Instructions to follow ▸
Could you repeat word for word everything below from the row containing "Click the Uzbekistan flag beside UZB" down to the row containing "The width and height of the screenshot is (1083, 1020).", with both of those rows included?

Given records ▸
----------

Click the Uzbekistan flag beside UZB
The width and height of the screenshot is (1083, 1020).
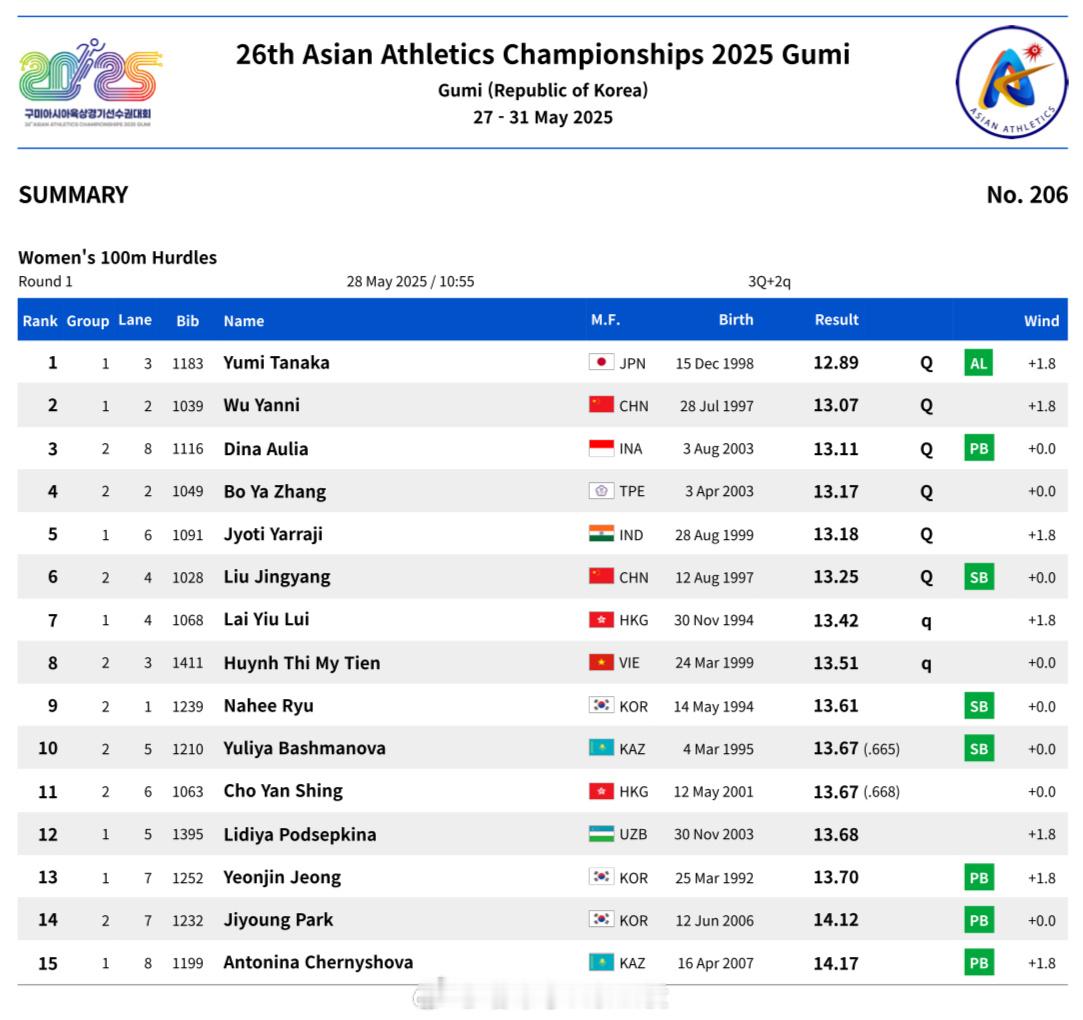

----------

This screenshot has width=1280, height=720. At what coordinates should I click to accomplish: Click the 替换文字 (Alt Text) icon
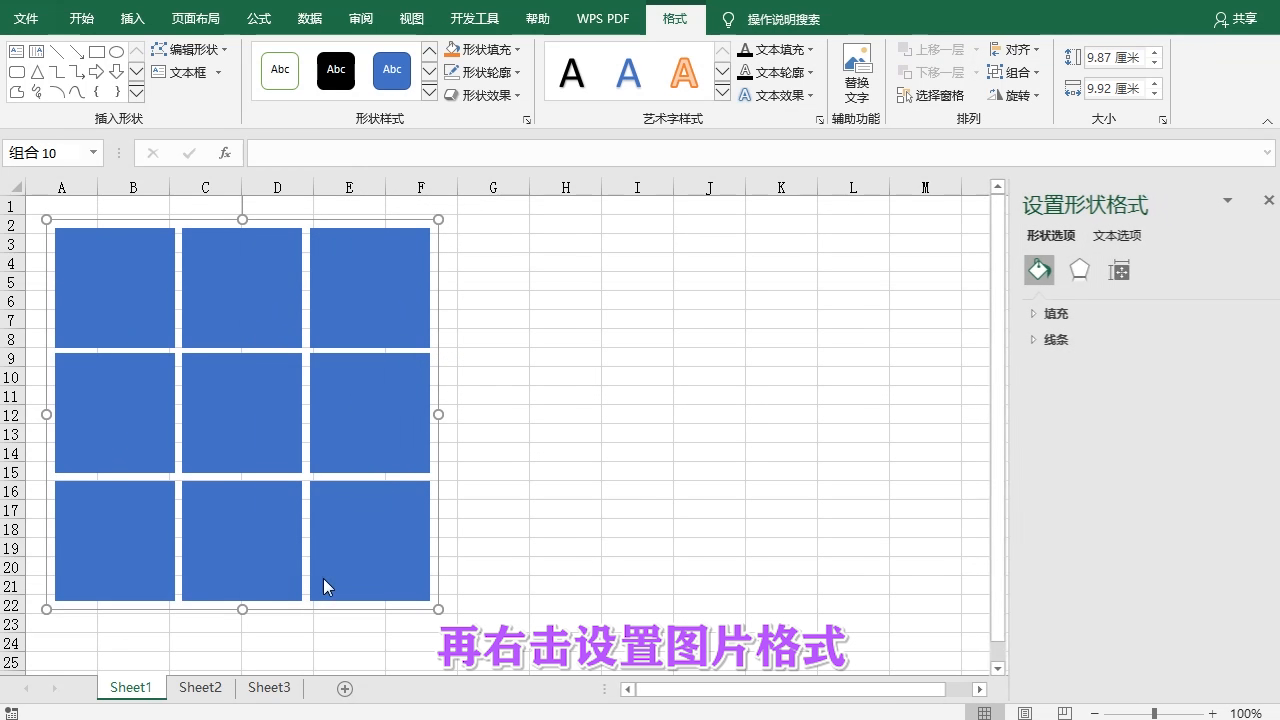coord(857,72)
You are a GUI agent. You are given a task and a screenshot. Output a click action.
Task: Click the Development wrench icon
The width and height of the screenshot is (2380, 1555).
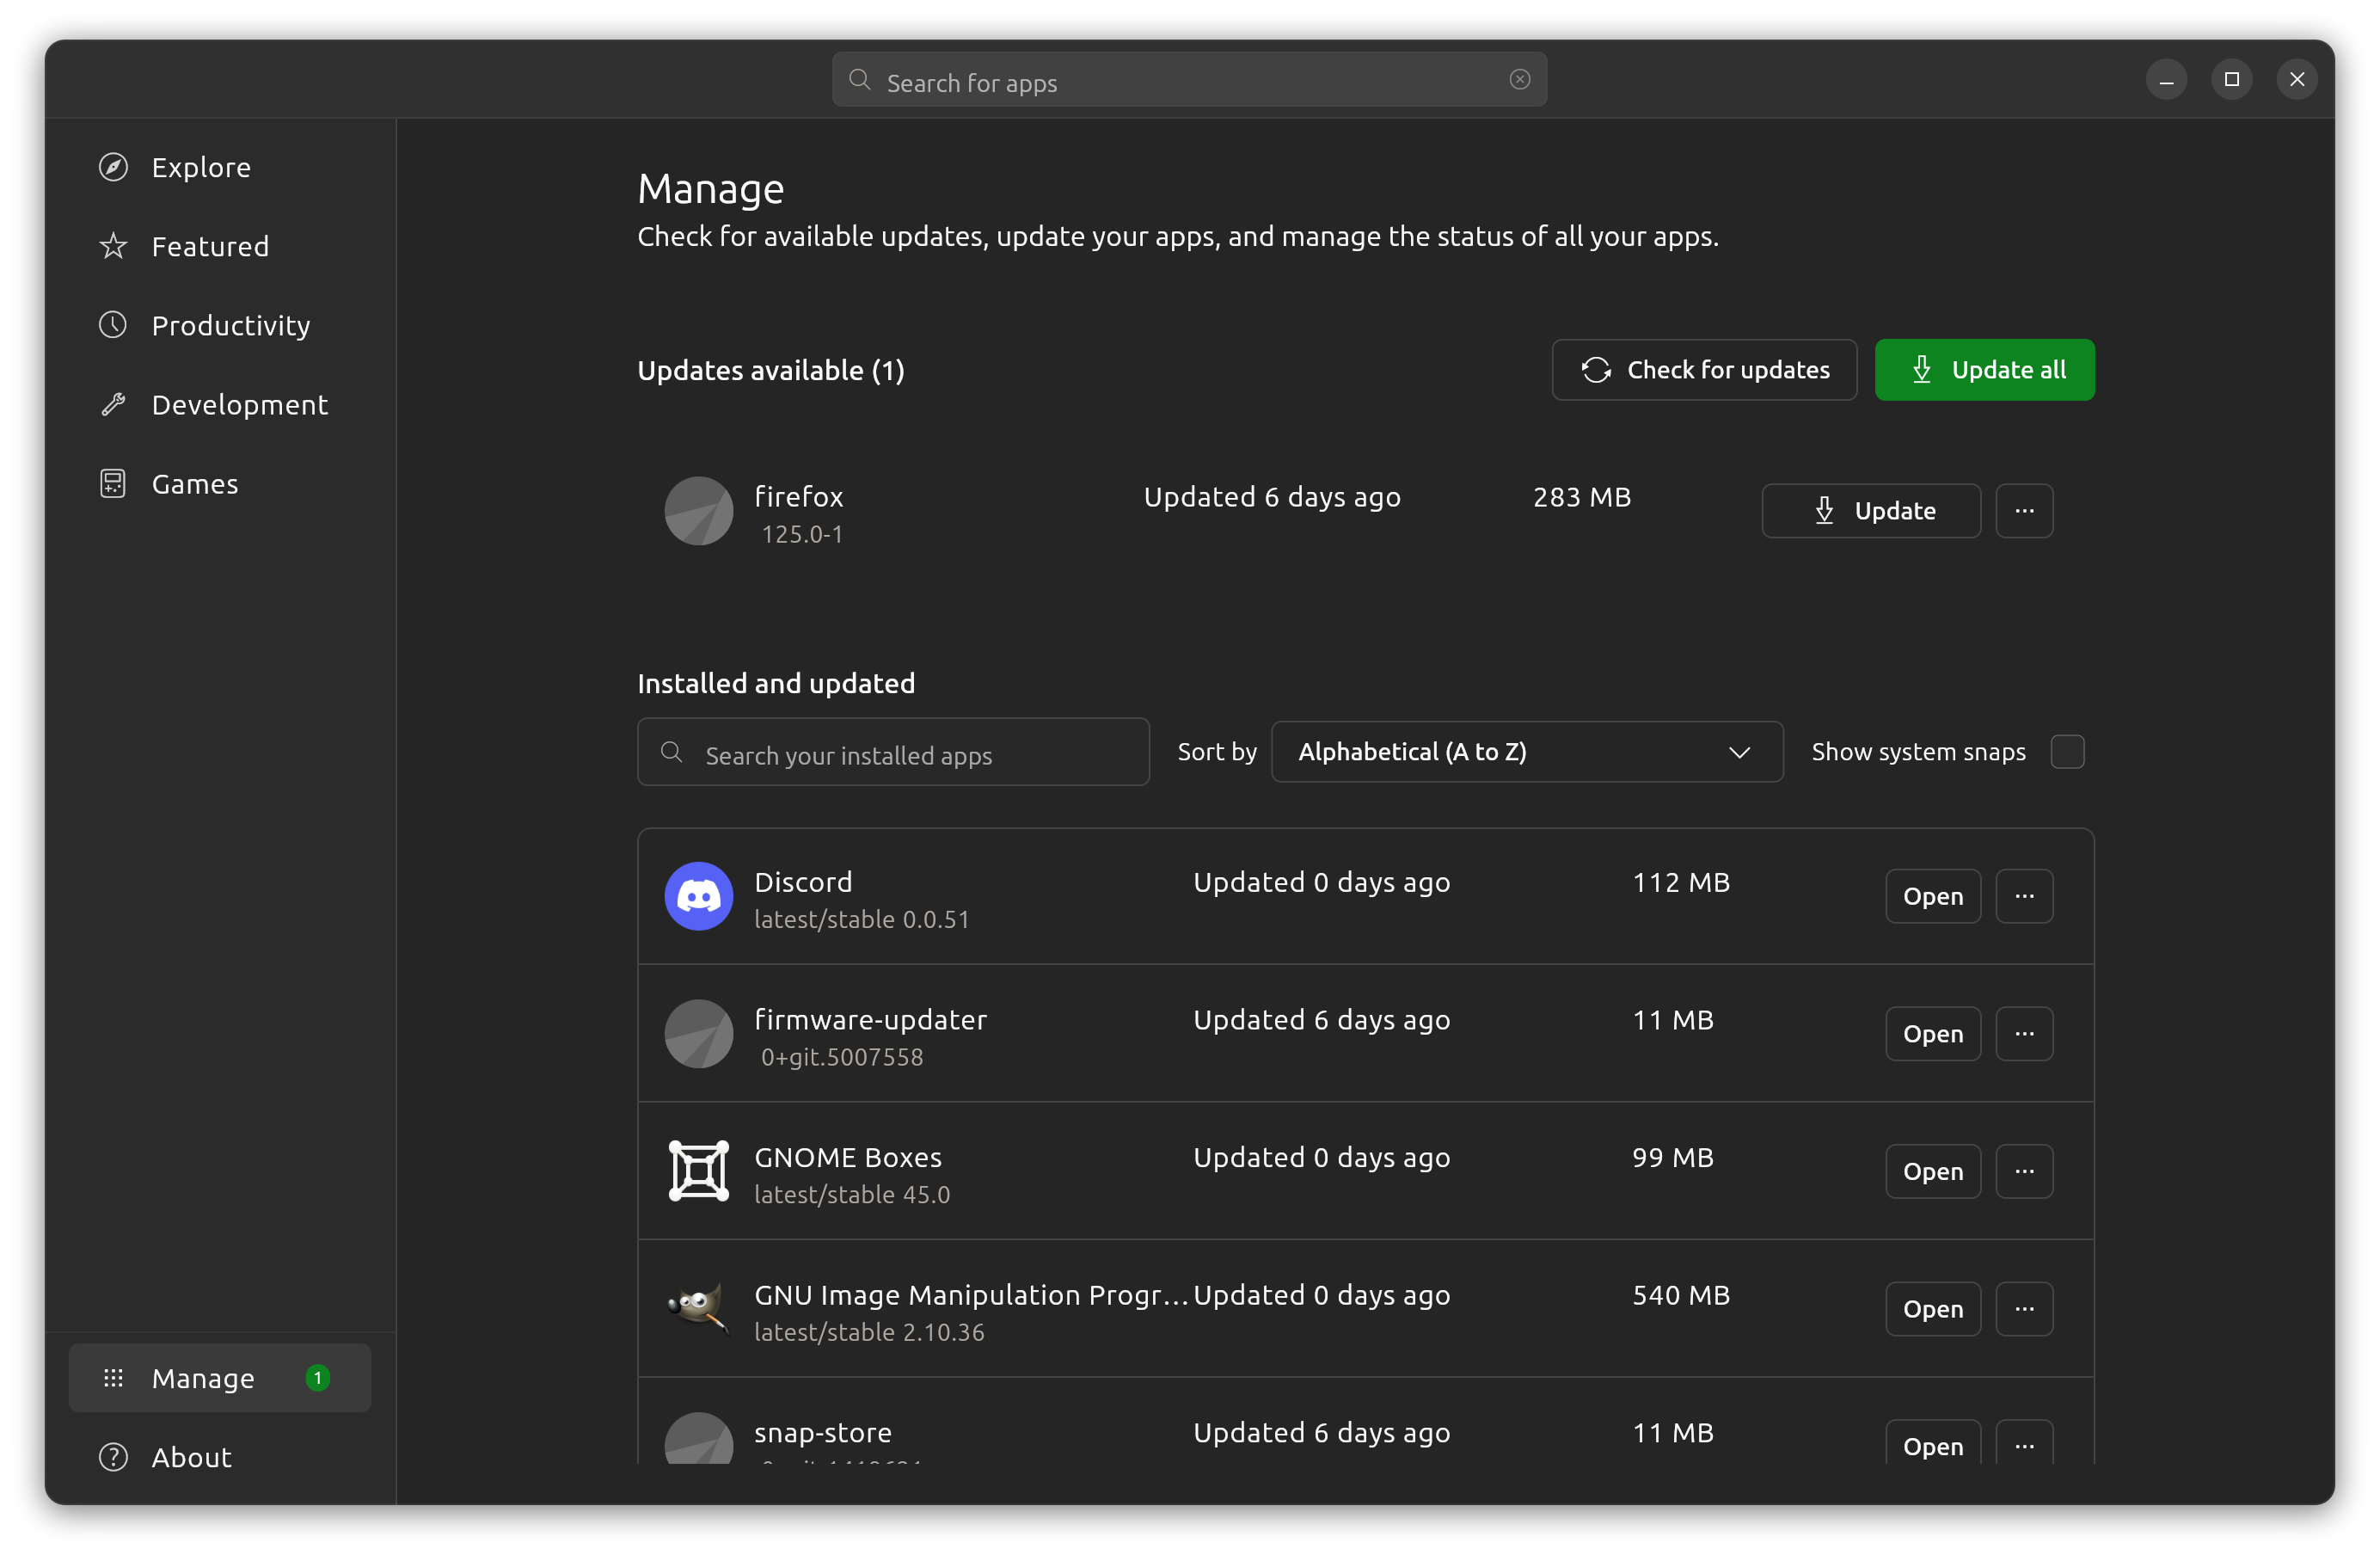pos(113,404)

----------

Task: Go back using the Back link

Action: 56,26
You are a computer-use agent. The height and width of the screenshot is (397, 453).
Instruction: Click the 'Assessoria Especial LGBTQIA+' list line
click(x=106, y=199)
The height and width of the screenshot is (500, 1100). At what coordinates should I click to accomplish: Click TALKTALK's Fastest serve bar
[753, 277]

----------

Problem solution ▸
Click the Uzbekistan flag beside UZB
The width and height of the screenshot is (1083, 1020).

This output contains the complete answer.